QUOTE
Originally posted by Delirium
This brings up an interesting point - many people like to listen to their encoded music with equalizers; now even if they use a good equalizer that doesn't itself degrade the quality, it will break the various masking assumptions made in the psychoacoustic model. Is there a way to account for this in encoding (i.e. a \"less suspectible to introducing problems when equalized\" mode that tries not to drop any one frequency range too heavily even if it normally would), or is the solution to just use higher quality settings so that \"exposing\" a certain frequency range like that still won't sound bad?
Well, first off I'm not 100% sure that is what is causing this (could be clipping as Pio2001 said, I haven't checked yet), though it's probably likely.

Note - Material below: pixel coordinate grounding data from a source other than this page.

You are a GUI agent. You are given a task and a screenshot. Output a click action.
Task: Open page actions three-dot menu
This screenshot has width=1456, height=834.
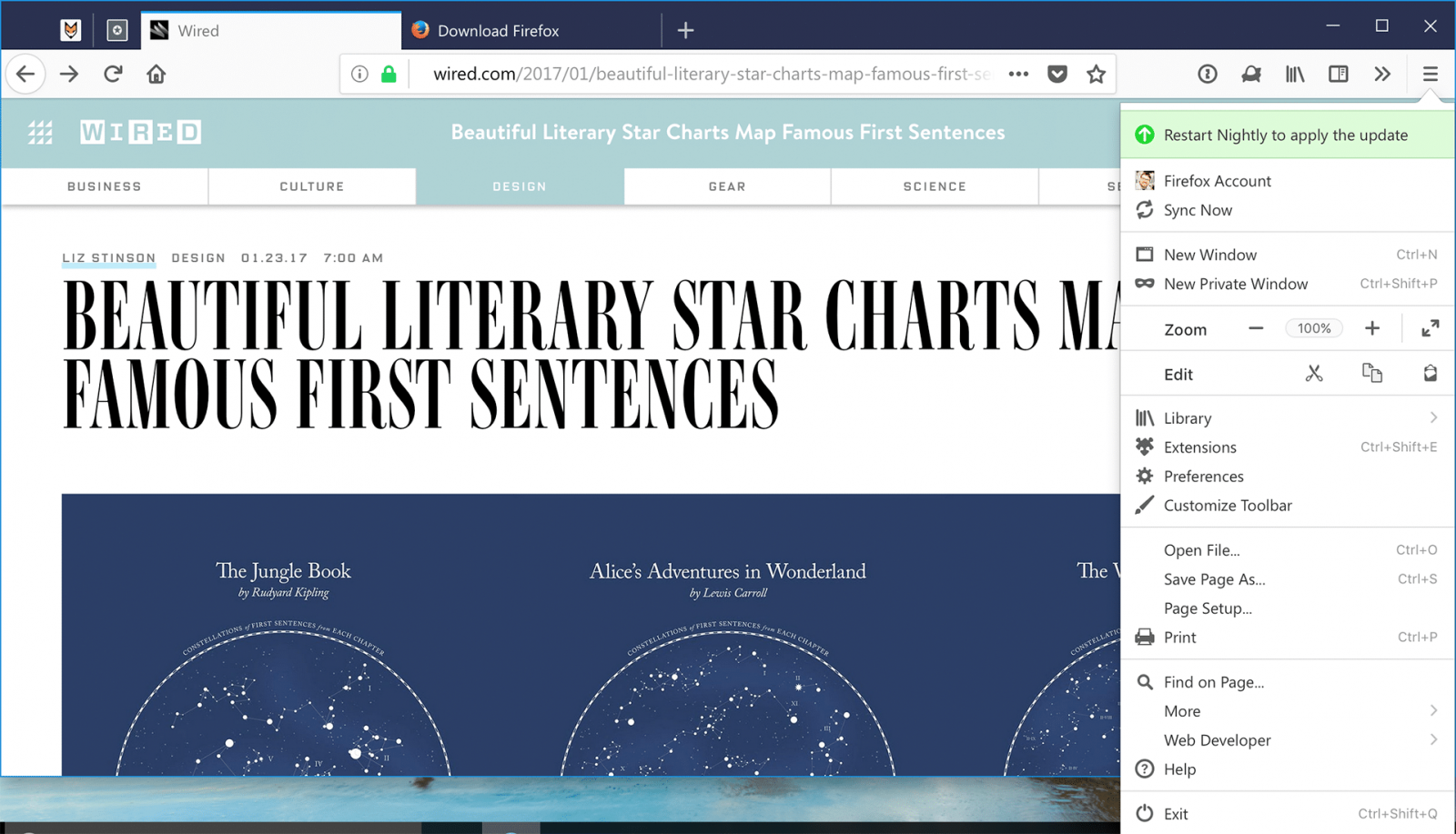1018,75
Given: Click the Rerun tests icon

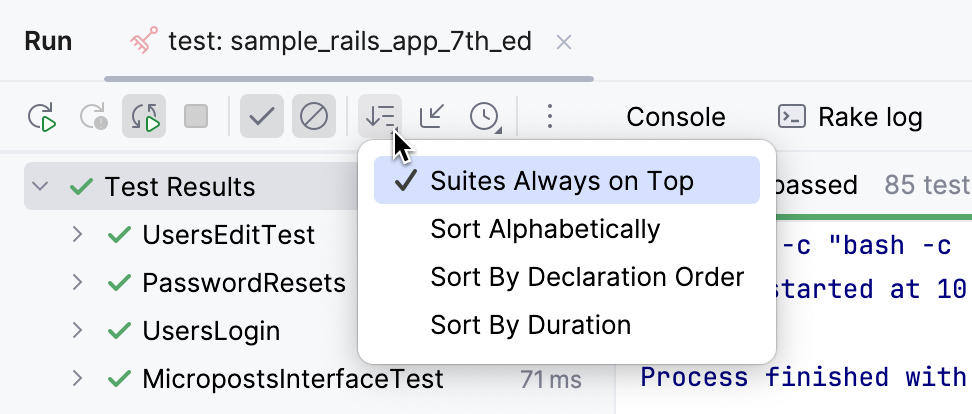Looking at the screenshot, I should click(42, 117).
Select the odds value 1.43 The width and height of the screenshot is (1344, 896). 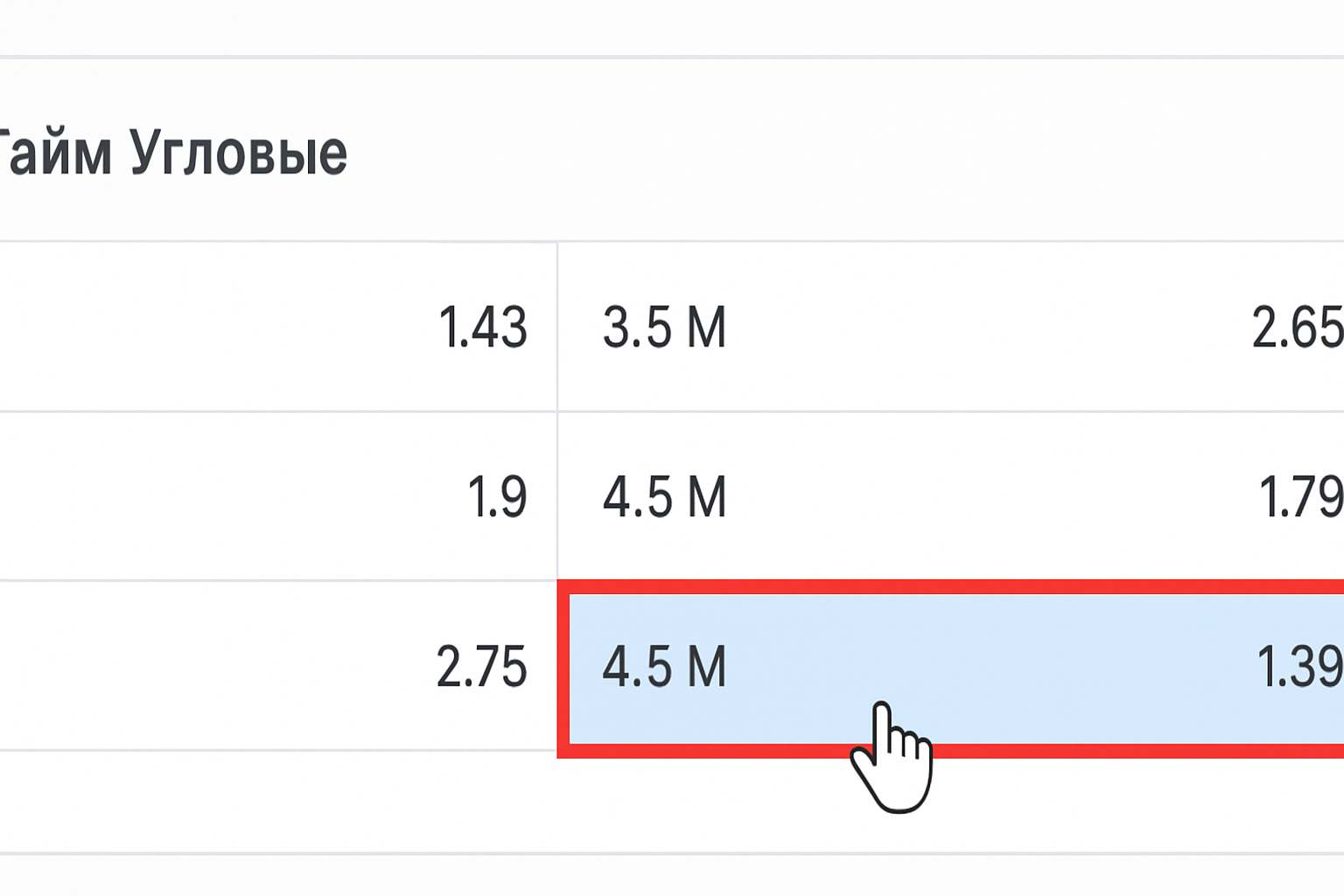pos(482,328)
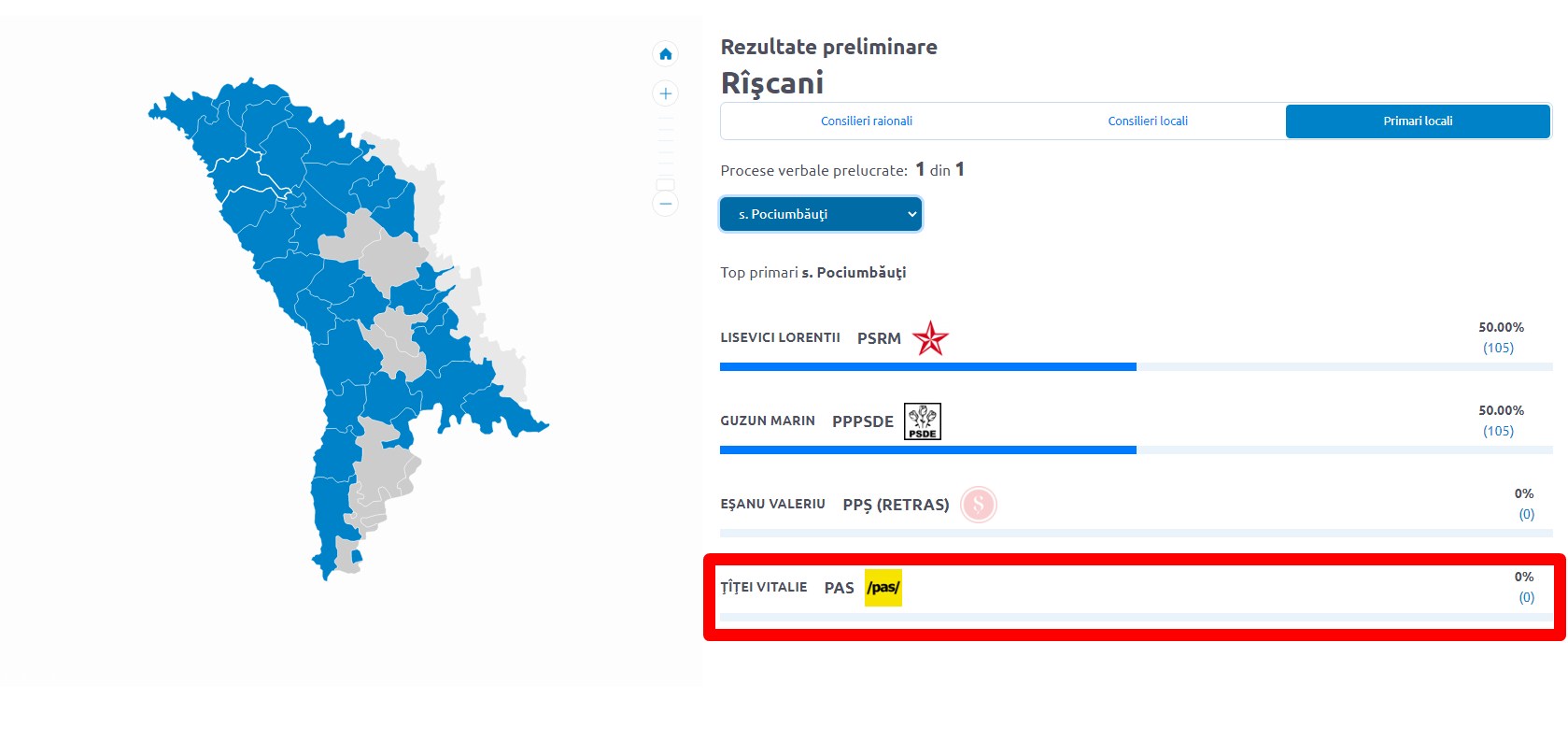Reset map with the home icon

[x=665, y=54]
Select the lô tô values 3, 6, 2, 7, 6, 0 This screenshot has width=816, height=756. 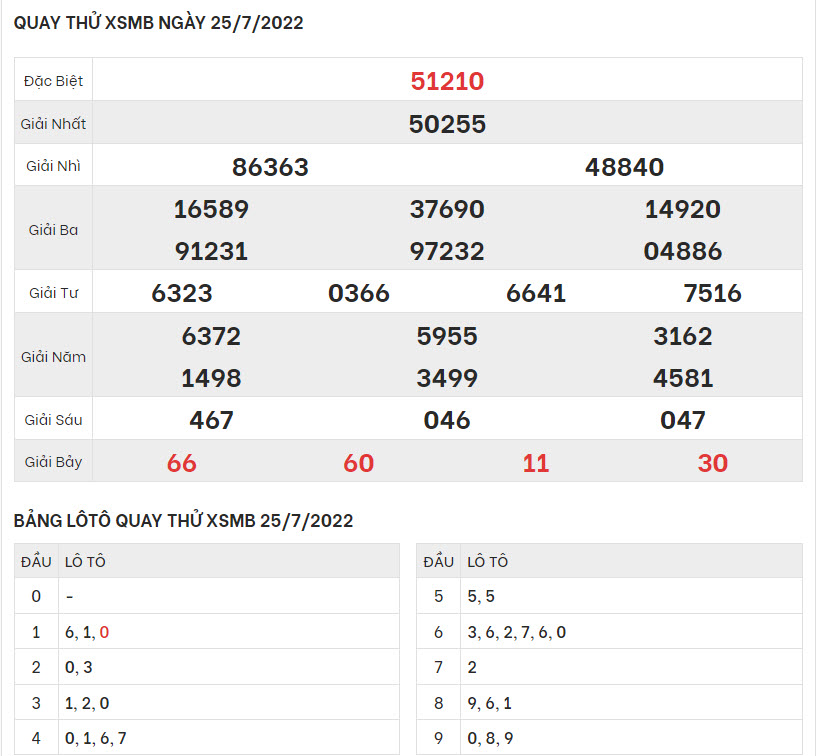pos(517,632)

Secondly.. I don't think it's practical to try and account for this in the psymodel. It's really not the encoder's job to try and guess where people might want to boost or cut certain frequencies after the fact. If you try and do something like this, you're going to end up with a much less efficient and clean psymodel (if you could even do it effectively at all -- how do you know what kind of eq curve the listener is going to use?). To answer your second question, you could get around this to some extent by using less masking, but that means larger files (and some people already think --aps is too large).
I think this is really one of the catches of this type of lossy compression... it's meant to reproduce the original signal
in an unmodified environment. If you need to do a lot of post-processing, you should be using lossless.
That being said, I think this problem might not be so evident if you don't boost particular frequencies, but instead lower others and just increase volume to get a similar effect. This is kind of like what Pio2001 was saying about the supereq.
Also, I'd suggest any further testing/discussion on this topic in relation to eq's should be done using Naoki's supereq and not the winamp one, since it's very far from ideal, and could be a large part of the issue itself.